### Assignment
In the data below, how many lines contain the word "Explorer"? Answer with the number alone.

### Study material
= = = =
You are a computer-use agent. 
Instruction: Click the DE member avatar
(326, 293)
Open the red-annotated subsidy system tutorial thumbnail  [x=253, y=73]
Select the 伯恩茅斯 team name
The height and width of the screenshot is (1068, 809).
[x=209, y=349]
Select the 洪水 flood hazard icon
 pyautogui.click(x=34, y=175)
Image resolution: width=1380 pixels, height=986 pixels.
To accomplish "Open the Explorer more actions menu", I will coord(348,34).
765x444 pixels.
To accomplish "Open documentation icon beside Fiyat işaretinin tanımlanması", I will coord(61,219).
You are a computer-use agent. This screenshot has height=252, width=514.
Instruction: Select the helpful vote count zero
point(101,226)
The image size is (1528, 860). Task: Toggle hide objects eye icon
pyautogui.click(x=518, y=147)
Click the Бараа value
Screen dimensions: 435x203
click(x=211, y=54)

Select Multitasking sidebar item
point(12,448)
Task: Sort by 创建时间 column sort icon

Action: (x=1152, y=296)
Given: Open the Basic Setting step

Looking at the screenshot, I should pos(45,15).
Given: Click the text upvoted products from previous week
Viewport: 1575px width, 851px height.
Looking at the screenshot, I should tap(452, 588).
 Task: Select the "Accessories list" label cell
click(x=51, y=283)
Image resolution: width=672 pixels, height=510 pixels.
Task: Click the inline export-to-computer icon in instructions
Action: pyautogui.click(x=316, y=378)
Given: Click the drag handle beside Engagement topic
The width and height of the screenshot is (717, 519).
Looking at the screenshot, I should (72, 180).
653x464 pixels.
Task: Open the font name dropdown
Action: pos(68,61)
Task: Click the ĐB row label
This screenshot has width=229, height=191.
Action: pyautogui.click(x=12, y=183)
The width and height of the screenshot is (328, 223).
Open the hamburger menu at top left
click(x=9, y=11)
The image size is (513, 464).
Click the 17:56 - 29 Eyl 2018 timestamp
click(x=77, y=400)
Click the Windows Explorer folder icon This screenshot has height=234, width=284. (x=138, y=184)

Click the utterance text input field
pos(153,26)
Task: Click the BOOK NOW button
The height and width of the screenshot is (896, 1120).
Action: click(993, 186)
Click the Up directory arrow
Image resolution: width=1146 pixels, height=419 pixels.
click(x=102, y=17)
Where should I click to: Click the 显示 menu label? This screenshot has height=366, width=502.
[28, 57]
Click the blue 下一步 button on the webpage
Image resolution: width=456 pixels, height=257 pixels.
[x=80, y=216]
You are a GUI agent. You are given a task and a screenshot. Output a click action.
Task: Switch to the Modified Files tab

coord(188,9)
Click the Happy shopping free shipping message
= = = =
### Task answer
2